#### EXCERPTED PASSAGE:
· · · ·

BRIAN K. MEYER, Plaintiff,
v.
JANET RENO, Attorney General of the United States; KATHLEEN HAWK, Director, Federal Bureau of Prisons; R.M. BOOHER, Inmate Systems Manager, F.C.I. Memphis; RAY WARREN, RAUL ZAMBRANO, and R. ROBIN STICKLER, Assistant State Attorneys, Florida Seventh Judicial Circuit, and UNKNOWN OTHER DEFENDANTS, Defendants.



The opinion of the court was delivered by: RICHEY

 Before the Court in the above-captioned case is the defendants' Motion to Dismiss. Upon careful consideration of the parties' pleadings, the entire record herein, and the applicable law with respect thereto, the Court will grant the defendants' Motion.

 I. BACKGROUND

 The plaintiff, currently incarcerated at the Sandstone Federal Correctional Institution at Sandstone, Minnesota, brings this action pro se and in forma pauperis, alleging that the defendants acted in concert and under the color of state law to deprive him of his "civil and constitutional rights." The gravamen of the plaintiff's claim is that the defendants conspired to secure detainers against him from local authorities in Florida which, in turn, "negatively affected [his] programming and barred plaintiff from 'boot camp' effectively keeping [him] in a higher custody classification and subjecting [him] to longer incarceration than a minimum custody prisoner may have without a detainer." See Complaint, Attachment, p.3. The plaintiff seeks "punitive and compensatory damages in excess of $ 50,000." Id.

· · · ·

Records
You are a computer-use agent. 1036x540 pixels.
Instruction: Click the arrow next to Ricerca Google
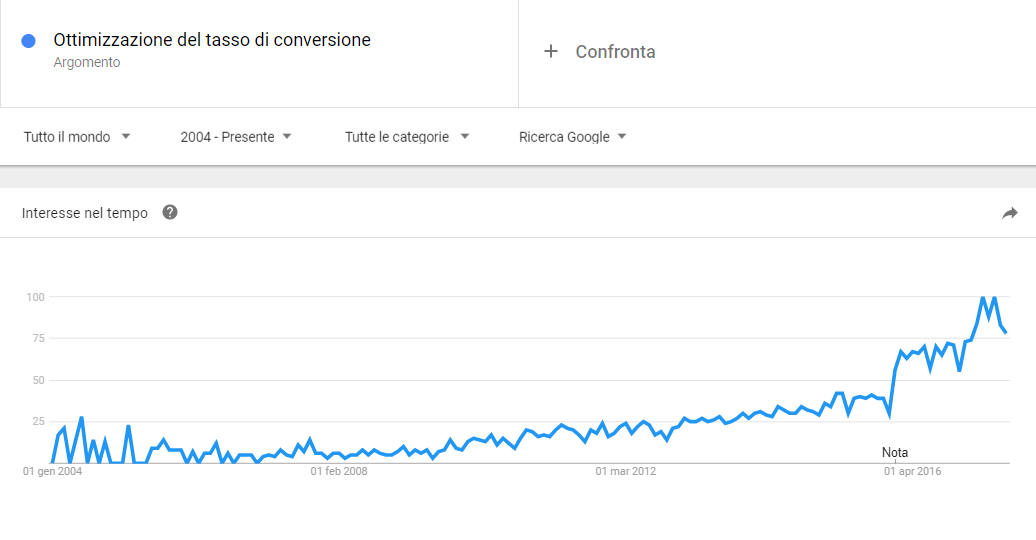pos(622,136)
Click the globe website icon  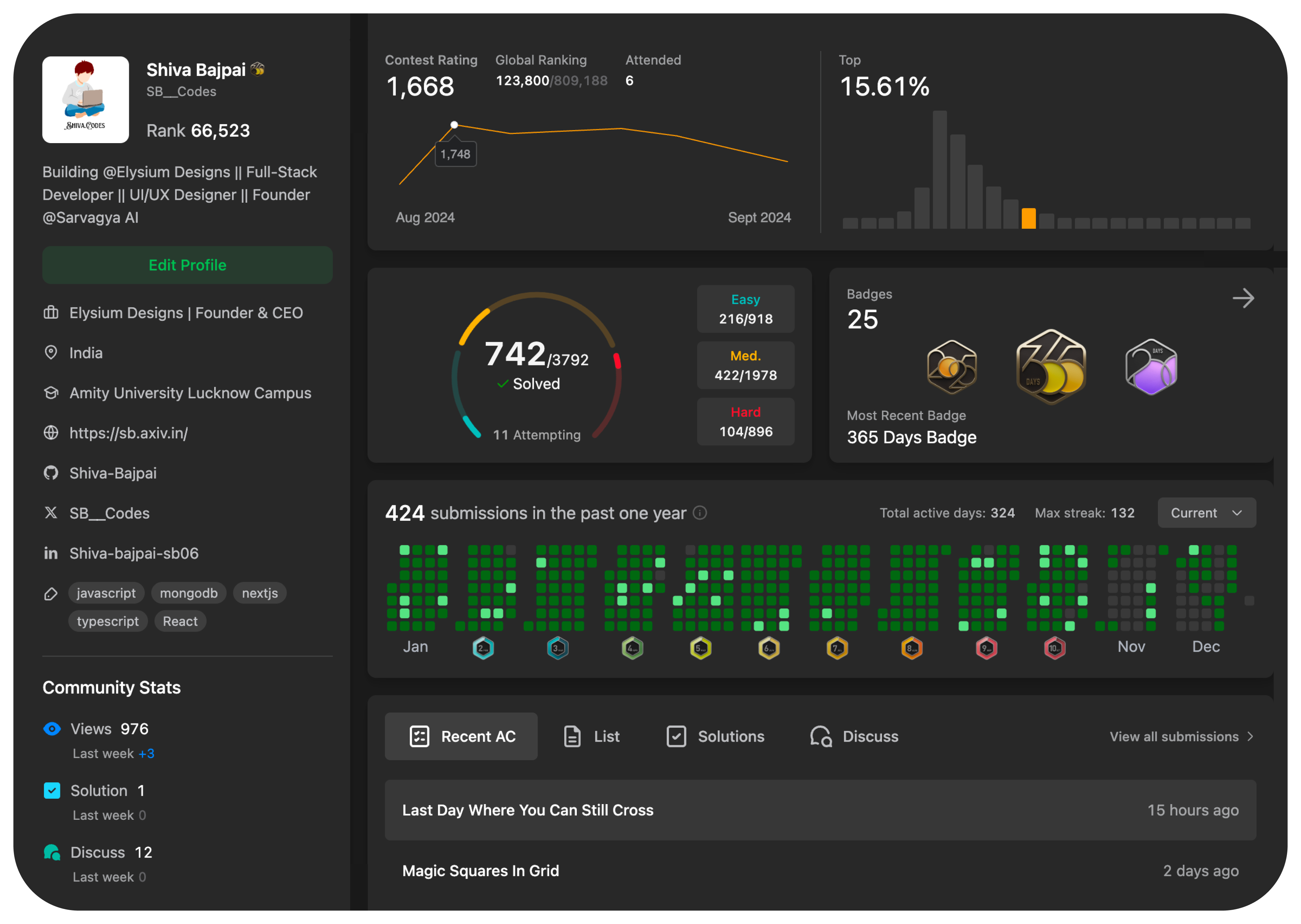tap(51, 433)
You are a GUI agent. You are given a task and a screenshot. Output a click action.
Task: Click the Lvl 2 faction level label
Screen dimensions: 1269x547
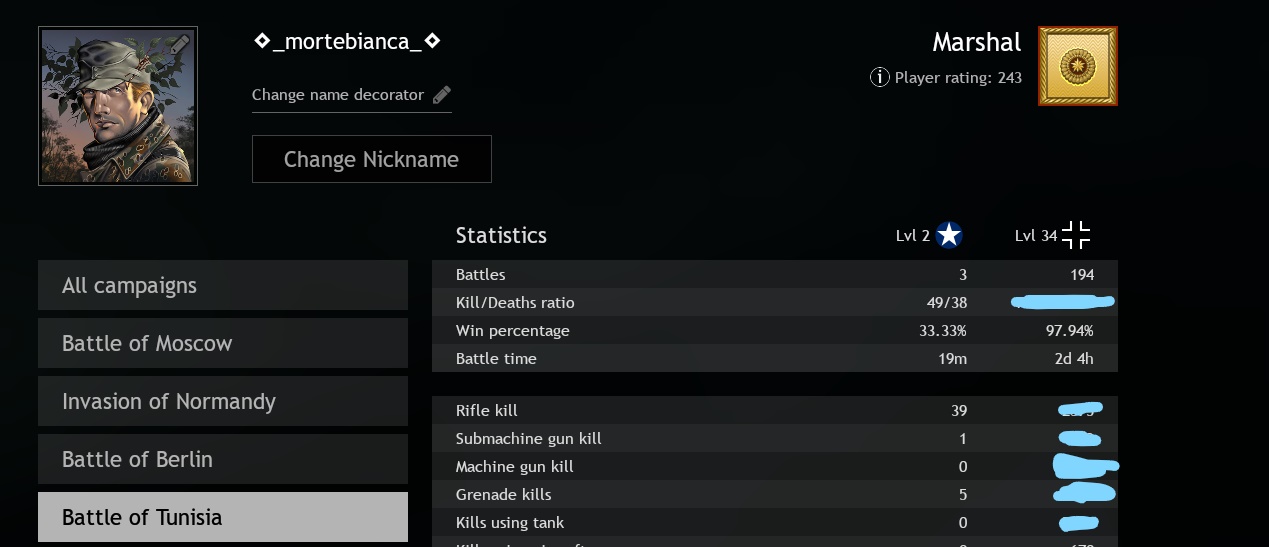pyautogui.click(x=912, y=236)
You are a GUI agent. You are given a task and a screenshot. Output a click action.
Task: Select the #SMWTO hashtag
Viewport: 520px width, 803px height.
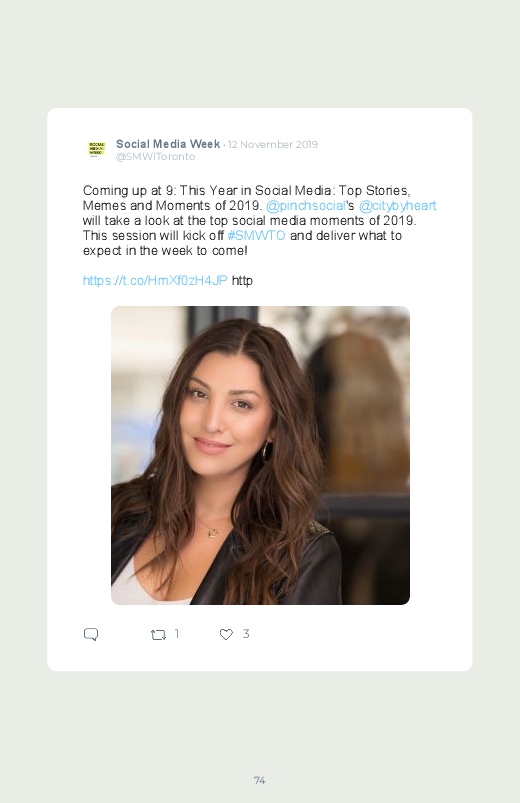256,236
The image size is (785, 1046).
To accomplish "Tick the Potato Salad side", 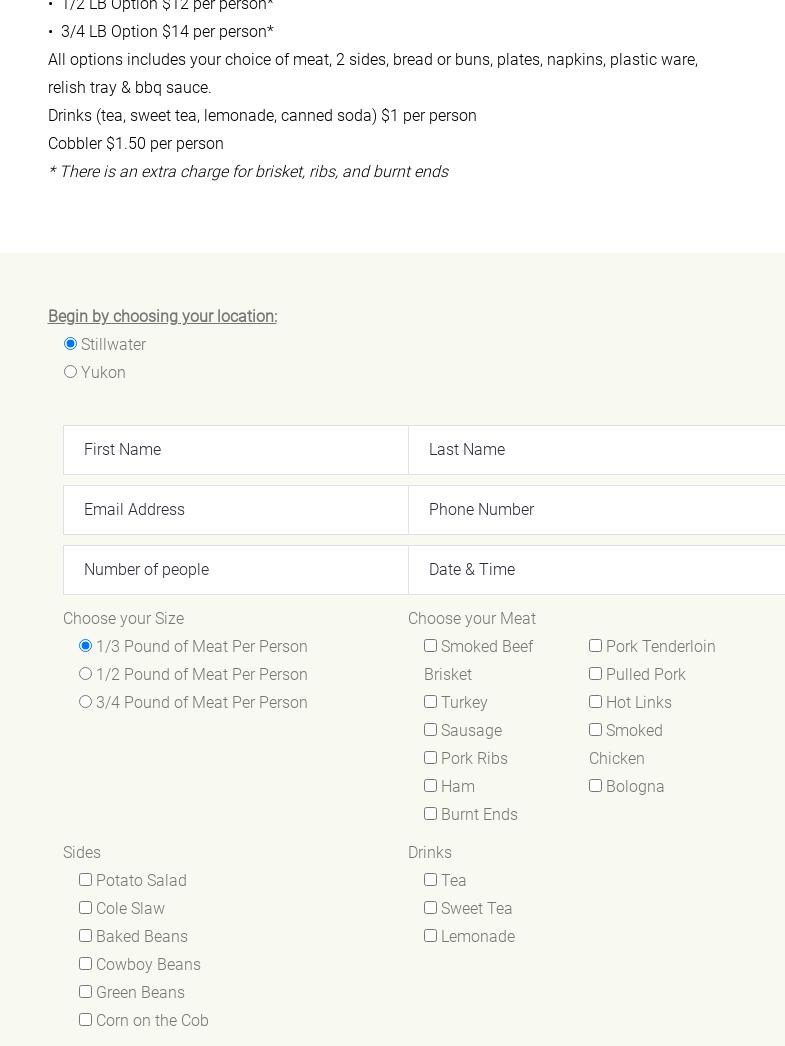I will (85, 880).
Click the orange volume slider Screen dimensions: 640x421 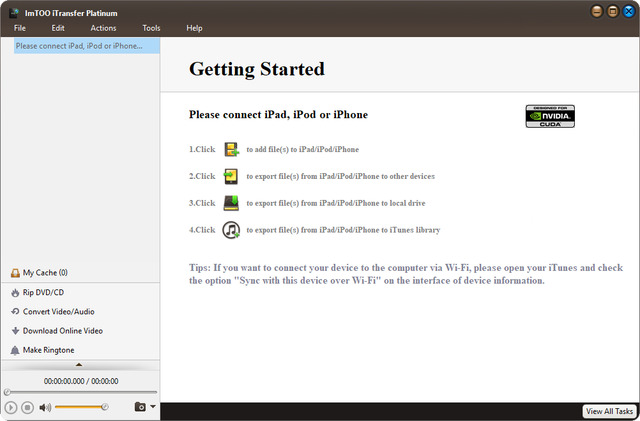[x=80, y=407]
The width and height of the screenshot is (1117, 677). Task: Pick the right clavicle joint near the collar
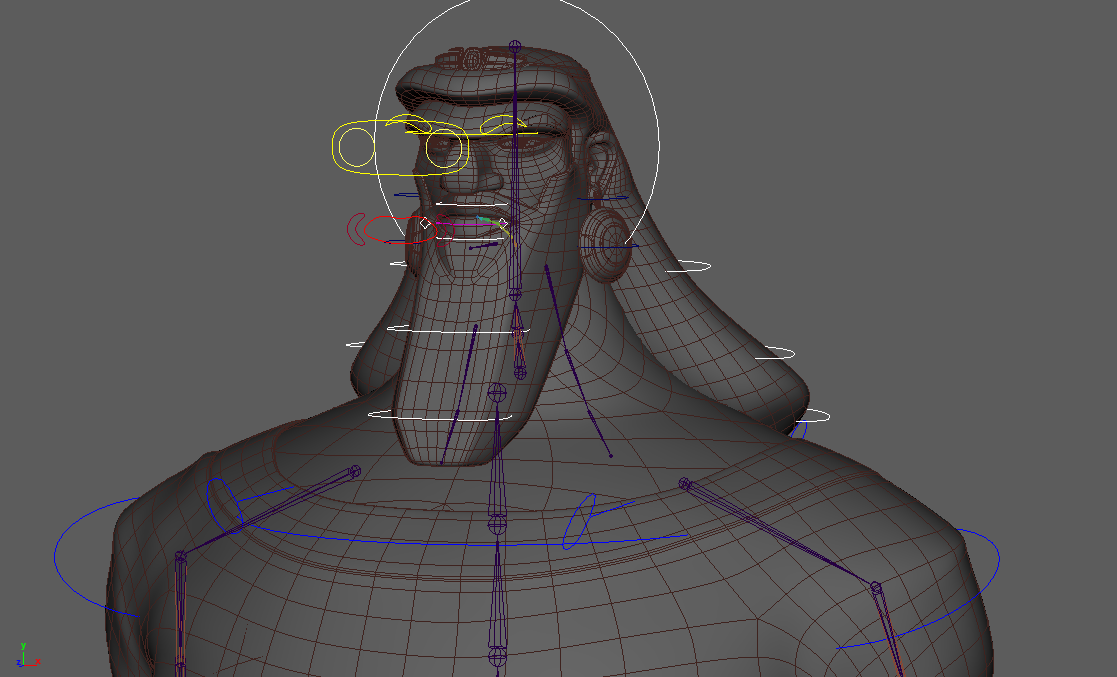click(x=685, y=483)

· · · ·

#### COMPLETE THE FOLLOWING:
1. According to the court opinion, where is the plaintiff currently incarcerated?
2. Rewrite the court opinion from "JANET RENO, Attorney" to "the defendants' Motion.", changing "Memphis" to "Atlanta".

#### SOLUTIONS BELOW:
1. At the Sandstone Federal Correctional Institution at Sandstone, Minnesota.

2.
JANET RENO, Attorney General of the United States; KATHLEEN HAWK, Director, Federal Bureau of Prisons; R.M. BOOHER, Inmate Systems Manager, F.C.I. Atlanta; RAY WARREN, RAUL ZAMBRANO, and R. ROBIN STICKLER, Assistant State Attorneys, Florida Seventh Judicial Circuit, and UNKNOWN OTHER DEFENDANTS, Defendants.



The opinion of the court was delivered by: RICHEY

 Before the Court in the above-captioned case is the defendants' Motion to Dismiss. Upon careful consideration of the parties' pleadings, the entire record herein, and the applicable law with respect thereto, the Court will grant the defendants' Motion.